第20章 【半巨人】
ダンブルドアは帽子をちょっと上げて挨拶をすると、別れ際ファングの頭を撫でてから小屋を出て行った。パタンと扉が閉まった途端、堰を切った様にハグリッドが大泣きを始めた。
ハーマイオイーとハリーが丸太のような腕を撫でて慰めた。どの位そうしていただろう、やがてハグリッドはゆっくりと顔を上げ、またベッドカバーで涙を拭いて鼻をかんだ。
「偉大なお方だ、ダンブルドア先生は……」
「うん、そうだね」
「皆の言う通りだ、俺が馬鹿だった。あんなクソ女の記事にビビッて、踊らされて……俺のお父ちゃんが生きていたらきっと恥ずかしいと思ったに違いねぇ。……そう言えば、まだ皆には俺のお父ちゃんの写真を見せた事が無かったな」
ハグリッドは引き出しから写真立てを引っ張り出すと、それを4人に見せた。
ハグリッドと同じクシャクシャの髪に真っ黒い目をした小柄な魔法使いが、ハグリッドの肩に乗ってニコニコ笑ってこちらに手を振っている。ハグリッドは父親と同じくクシャクシャだが髪も今より短く、ヒゲが無くてかなり若く見える。
「これはホグワーツに入学してすぐ撮った時だ。――懐かしい、親父は大喜びでなぁ。ほれ、俺のおふくろは……あれだっただろう。それに俺は魔法も下手だったし、魔法使いにはなれないと思っていたから……でも親父は俺が2年生の時に逝っちまった。
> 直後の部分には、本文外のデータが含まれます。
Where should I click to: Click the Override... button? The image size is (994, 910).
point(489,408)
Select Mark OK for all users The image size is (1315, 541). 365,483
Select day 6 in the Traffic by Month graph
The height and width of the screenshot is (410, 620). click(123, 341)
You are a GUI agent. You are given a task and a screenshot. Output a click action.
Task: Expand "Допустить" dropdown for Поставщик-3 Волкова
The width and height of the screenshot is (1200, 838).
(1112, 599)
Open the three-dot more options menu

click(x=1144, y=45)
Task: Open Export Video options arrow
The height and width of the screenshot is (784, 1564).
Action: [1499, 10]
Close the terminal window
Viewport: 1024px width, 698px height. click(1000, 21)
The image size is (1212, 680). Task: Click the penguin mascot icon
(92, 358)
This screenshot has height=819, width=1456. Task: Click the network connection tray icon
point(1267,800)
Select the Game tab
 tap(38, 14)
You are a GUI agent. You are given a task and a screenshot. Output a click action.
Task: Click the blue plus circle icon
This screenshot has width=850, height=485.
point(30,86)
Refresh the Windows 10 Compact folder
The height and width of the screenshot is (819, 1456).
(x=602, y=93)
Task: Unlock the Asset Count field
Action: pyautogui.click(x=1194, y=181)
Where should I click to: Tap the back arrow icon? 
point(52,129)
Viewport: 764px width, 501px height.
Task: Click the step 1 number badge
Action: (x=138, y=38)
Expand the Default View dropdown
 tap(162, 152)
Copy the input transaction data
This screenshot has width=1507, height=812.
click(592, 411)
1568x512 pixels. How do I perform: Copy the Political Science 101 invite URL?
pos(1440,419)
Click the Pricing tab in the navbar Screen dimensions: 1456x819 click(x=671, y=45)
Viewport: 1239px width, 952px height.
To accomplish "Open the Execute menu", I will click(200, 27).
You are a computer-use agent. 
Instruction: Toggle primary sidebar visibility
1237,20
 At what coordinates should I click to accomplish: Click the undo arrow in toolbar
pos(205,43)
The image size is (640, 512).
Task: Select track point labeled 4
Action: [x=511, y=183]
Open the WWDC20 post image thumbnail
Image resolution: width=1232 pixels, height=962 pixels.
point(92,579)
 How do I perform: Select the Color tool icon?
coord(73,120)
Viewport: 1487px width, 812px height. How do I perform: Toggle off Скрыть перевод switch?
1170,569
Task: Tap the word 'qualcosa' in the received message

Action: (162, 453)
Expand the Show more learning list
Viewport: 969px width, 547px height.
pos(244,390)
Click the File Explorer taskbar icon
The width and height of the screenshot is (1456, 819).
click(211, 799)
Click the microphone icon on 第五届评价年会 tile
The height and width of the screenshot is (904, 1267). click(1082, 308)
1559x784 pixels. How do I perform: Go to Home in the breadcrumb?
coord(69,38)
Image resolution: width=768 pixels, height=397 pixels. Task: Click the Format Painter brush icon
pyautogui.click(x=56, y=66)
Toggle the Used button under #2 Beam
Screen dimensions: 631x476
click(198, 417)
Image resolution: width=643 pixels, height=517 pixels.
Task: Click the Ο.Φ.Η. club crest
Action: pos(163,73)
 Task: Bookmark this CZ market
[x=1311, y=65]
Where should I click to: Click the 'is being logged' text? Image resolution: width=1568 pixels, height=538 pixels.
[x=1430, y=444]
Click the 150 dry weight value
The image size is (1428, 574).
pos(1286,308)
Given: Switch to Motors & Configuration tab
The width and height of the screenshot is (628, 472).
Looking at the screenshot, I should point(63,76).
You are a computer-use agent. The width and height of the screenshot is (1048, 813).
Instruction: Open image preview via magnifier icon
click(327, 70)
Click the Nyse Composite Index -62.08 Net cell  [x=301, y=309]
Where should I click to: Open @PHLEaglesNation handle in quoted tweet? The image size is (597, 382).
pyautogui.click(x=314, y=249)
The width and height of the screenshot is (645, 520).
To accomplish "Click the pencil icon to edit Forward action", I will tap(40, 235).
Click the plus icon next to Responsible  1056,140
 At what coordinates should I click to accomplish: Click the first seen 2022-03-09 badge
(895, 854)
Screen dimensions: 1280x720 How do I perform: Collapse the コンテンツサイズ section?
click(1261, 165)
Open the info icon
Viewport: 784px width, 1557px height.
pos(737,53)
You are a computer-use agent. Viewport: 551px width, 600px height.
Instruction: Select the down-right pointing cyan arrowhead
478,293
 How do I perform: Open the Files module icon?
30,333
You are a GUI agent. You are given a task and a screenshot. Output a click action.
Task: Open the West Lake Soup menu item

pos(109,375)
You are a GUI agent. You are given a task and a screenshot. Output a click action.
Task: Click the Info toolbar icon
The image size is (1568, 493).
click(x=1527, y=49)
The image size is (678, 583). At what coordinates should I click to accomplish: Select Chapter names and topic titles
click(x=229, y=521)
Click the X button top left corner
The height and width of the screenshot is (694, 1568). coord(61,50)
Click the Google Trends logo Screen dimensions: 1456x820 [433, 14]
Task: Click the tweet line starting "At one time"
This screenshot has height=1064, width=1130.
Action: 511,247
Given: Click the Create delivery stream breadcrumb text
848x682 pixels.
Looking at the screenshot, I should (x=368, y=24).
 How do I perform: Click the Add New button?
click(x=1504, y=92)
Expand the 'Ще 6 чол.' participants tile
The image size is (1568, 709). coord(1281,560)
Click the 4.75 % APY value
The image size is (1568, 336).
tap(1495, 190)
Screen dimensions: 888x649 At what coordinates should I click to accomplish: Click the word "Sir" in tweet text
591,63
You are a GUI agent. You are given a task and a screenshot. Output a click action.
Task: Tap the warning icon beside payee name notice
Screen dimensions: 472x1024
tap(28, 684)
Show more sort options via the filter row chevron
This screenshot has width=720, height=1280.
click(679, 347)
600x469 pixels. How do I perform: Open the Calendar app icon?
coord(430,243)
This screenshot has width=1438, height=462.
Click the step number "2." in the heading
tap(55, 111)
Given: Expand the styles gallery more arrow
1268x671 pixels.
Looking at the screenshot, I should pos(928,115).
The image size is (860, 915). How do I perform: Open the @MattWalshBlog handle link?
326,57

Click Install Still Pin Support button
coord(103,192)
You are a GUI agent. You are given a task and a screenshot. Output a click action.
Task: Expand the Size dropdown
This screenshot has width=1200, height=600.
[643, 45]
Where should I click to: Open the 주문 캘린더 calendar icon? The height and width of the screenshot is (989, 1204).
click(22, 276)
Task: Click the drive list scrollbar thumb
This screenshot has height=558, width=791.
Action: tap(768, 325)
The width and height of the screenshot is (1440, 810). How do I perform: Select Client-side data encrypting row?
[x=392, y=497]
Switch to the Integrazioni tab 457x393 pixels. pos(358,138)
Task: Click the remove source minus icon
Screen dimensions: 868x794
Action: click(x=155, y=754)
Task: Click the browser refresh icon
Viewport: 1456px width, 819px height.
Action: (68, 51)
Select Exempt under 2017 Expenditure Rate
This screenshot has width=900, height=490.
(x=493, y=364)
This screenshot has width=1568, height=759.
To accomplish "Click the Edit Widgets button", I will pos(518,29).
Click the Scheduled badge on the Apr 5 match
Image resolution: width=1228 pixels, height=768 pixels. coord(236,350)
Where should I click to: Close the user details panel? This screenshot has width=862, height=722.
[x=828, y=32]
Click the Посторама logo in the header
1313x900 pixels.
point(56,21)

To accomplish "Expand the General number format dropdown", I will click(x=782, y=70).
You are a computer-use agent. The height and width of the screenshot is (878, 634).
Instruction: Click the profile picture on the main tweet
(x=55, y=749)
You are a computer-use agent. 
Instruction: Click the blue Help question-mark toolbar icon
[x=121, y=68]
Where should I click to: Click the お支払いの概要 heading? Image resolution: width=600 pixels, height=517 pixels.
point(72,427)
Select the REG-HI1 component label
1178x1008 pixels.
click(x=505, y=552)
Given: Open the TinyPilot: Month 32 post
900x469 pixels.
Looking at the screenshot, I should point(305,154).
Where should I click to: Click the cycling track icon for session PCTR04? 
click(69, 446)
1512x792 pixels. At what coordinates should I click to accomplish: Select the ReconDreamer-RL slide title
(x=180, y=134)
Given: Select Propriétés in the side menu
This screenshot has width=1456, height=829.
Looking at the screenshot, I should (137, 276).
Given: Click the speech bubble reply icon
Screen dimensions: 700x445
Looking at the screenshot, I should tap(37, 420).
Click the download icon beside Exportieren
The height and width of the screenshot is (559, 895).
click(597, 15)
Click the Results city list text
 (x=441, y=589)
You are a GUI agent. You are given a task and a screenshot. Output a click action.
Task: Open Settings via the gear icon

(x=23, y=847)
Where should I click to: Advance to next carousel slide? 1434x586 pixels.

その方が良かったのかもしれねぇ。なんせ退学するところを見なくて済んだからな」
「ハグリッド……」
「ヘンッ!生まれが何だって言うんだ。この世にはそんな事ばっかり気にして自慢したり蔑んだりしている奴がいるが、俺は俺だ!胸張って生きて行けば良い。俺の父ちゃんもいつもそう言ってた」
その言葉は、驚くほどスッとクリスの心に入って優しく溶け込んだ。
――自分は自分、胸を張って生きて行けば良い。その通りだ。例え父親が元『死喰い人』だったとしても、腕に『例のあの人』が付けた『闇の印』があったとしても、私は私だ。
クリスはそっと目を閉じ、ハグリッドの言葉を胸に刻みつけた。